Like many cities across Europe and beyond, the Italian capital of Rome (in the e-smartec Region of Lazio) has increased its spending and planning procedures around cycling and active mobility measures in response to the COVID-19 crisis, speeding up an already ongoing process favouring its Sustainable Urban Mobility Plan.

Rome's transitory cycle route plan

In particular, COVID-19 inspired the creation of a pioneering 150km transitory cycle route plan in the city. To dates (and since May 2020, the date of Rome’s City Council approval of the plan), 20km of bike lanes along main streets and other key routes have been implemented. The plan is laying the foundations for the Italian capital’s long-awaited cycling network, whose creation is making Rome one of CIVITAS Handshake’s 10 “Future Cycling Capitals”.

However, the transitory cycle route plan is only one part of Rome’s more complex cycling infrastructure strategy (more info here) - one were e-smartec plays an important part, too.

Asking the source

Surveying citizens' opinions is essential in our project, especially in the wider frame of the SUMP development. For this reason, the RSM has recently concluded its survey to promote cycling in the city -  the data analysis will follow soon.

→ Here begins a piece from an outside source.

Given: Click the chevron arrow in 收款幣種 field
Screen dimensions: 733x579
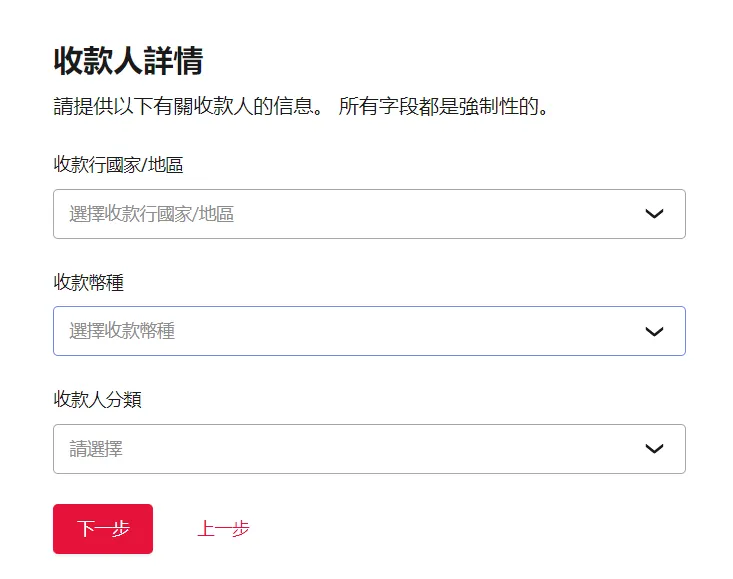Looking at the screenshot, I should (654, 331).
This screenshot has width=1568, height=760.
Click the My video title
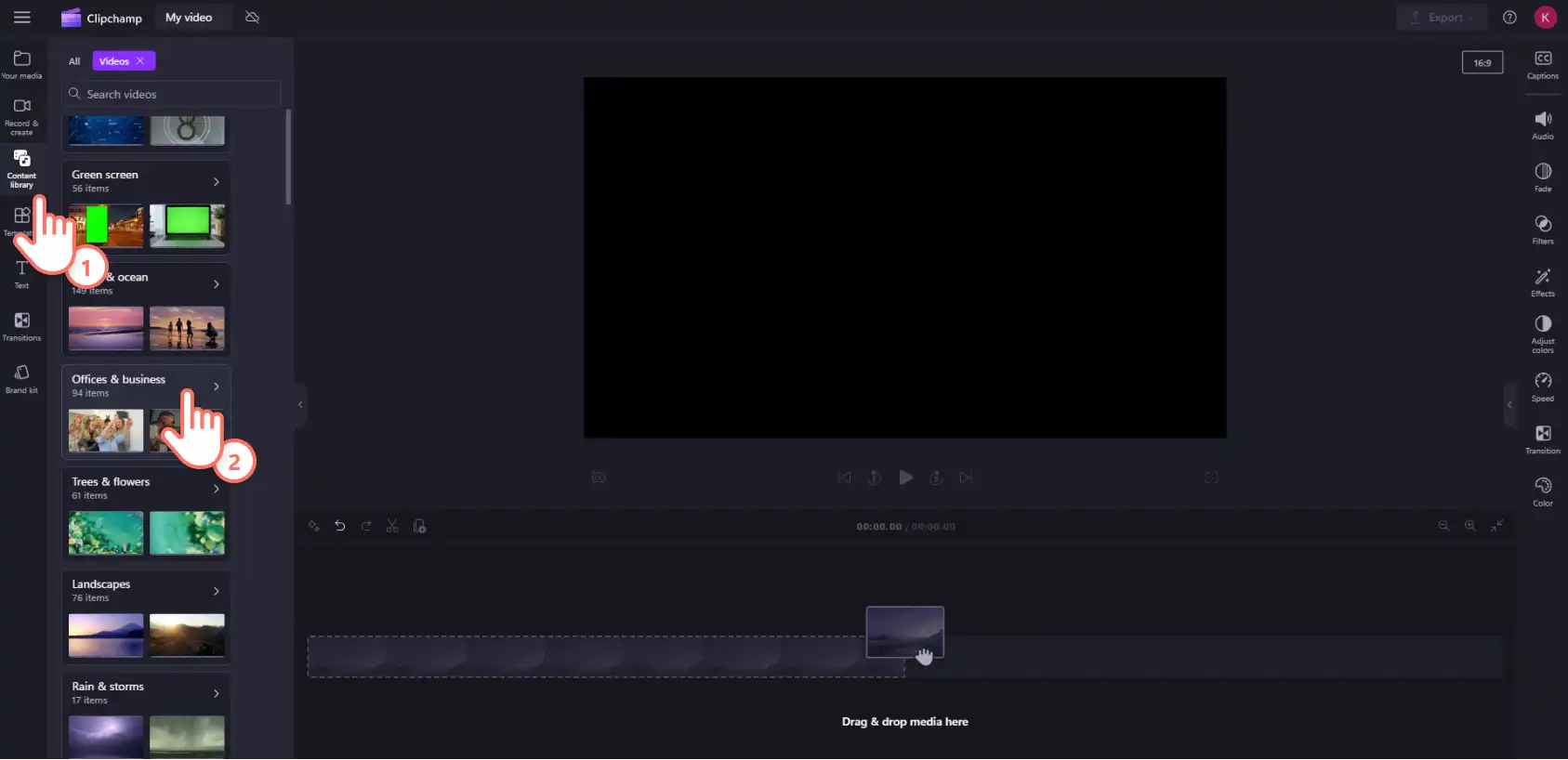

As of now, the information about the questionnaires is scattered, but quite interesting: indeed, 758 participants filled the survey, with the first results:

  • 53% identified as male - the remaining 47% identified as female;
  • 45% respondants declared to be between 25 and 49 years old;
  • 55% declared to be older than 50;
  • 44% respondants declared they cycle, while the remaining 56% answered they don't

More to come

While we are waiting for a summary of the results of the survey, the Italian capital keeps on pursuing its relentless work towards sustainable and active mobility. In July, RSM has launched the app "Rome Runs by Bike", which, in just six days from its release, had already registered 400 users.

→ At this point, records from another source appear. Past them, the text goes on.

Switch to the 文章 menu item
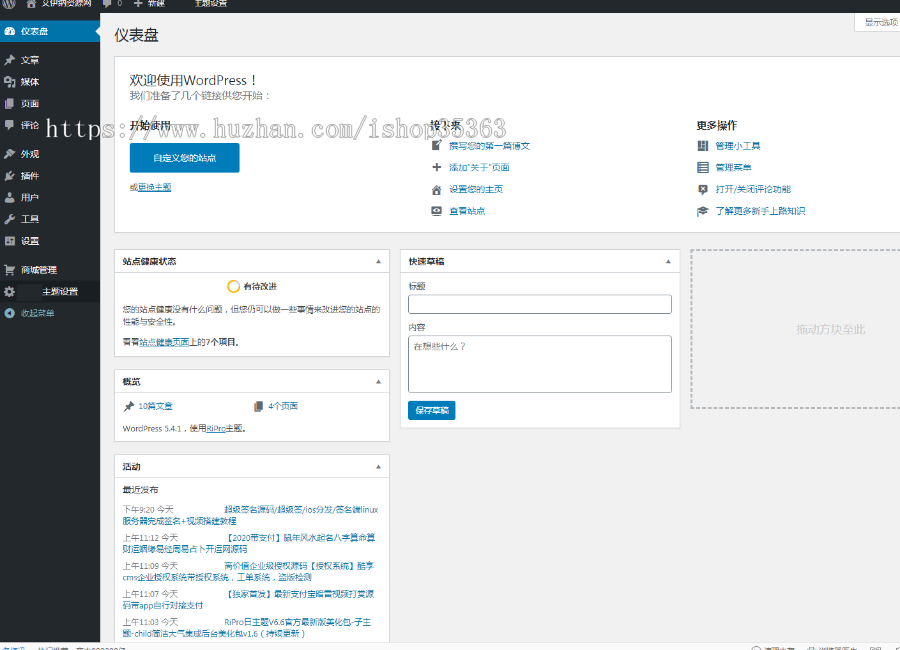32,59
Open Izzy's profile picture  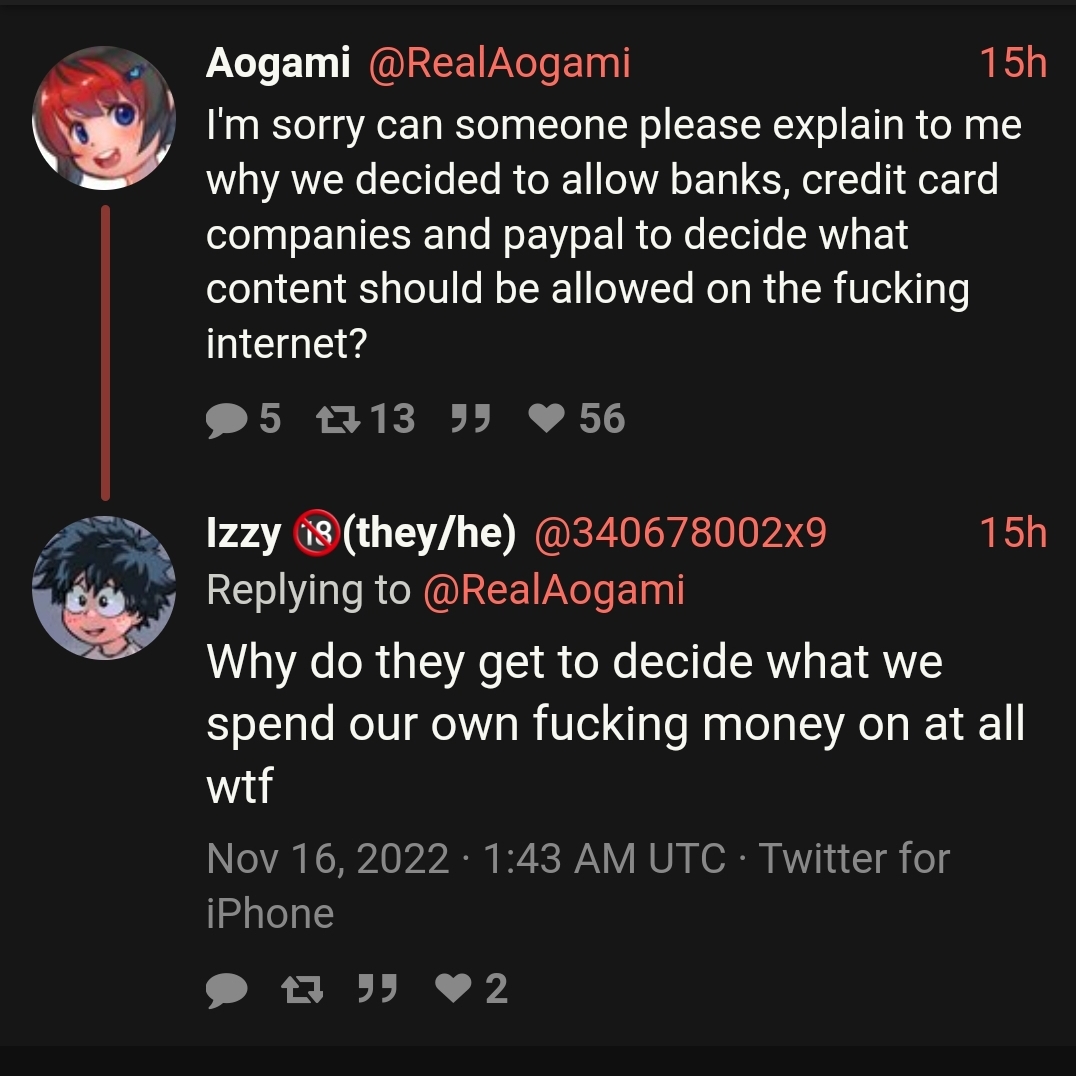pyautogui.click(x=104, y=587)
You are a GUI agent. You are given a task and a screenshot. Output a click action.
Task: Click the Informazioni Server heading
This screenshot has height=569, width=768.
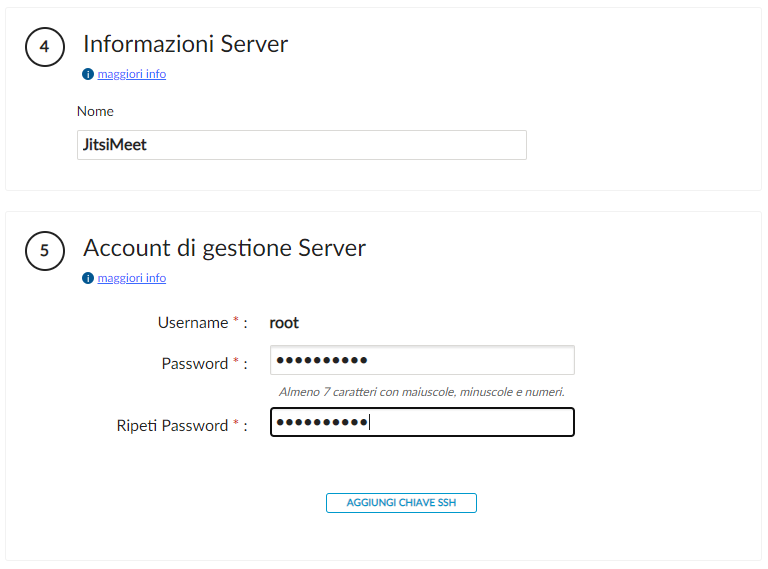[x=185, y=44]
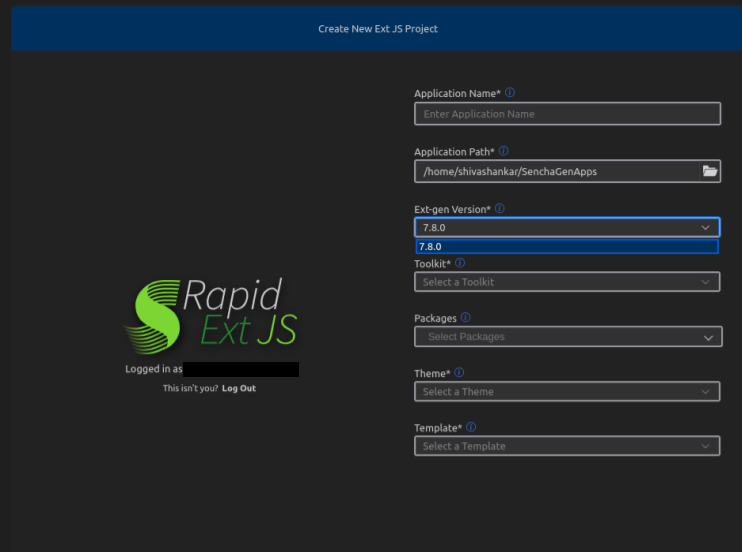Show help for Ext-gen Version
Image resolution: width=742 pixels, height=552 pixels.
click(x=499, y=209)
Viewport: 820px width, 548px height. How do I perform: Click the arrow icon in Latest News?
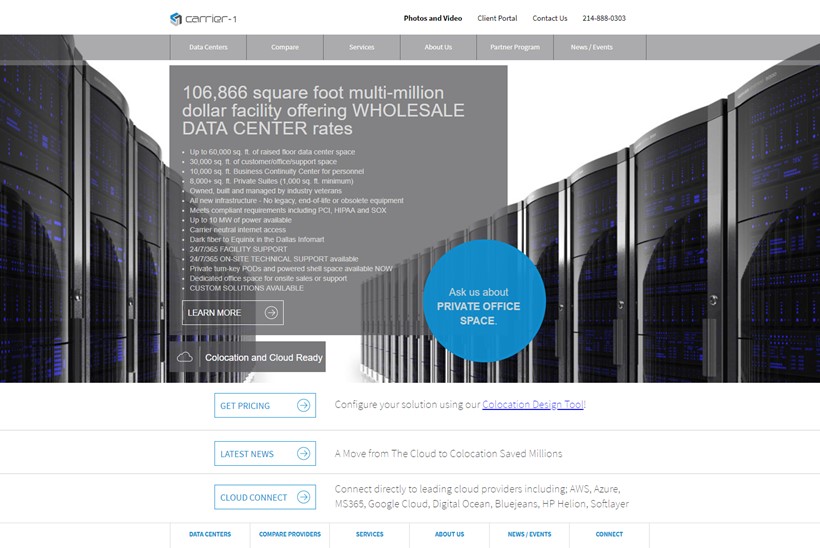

The app, which was created to promote cycling as well as the use of electric scooters, is first and foremost a navigator. During the journey, it monitors the movement and calculates some parameters of the trip such as distance, average speed, calories consumed and CO2 emissions saved.

Citizens and companies that want to encourage sustainable commuting among their employees, as well as shopkeepers who wish to offer discounts to those who go shopping by bike or e-scooter, can participate in the "Rome Runs by Bike" trial.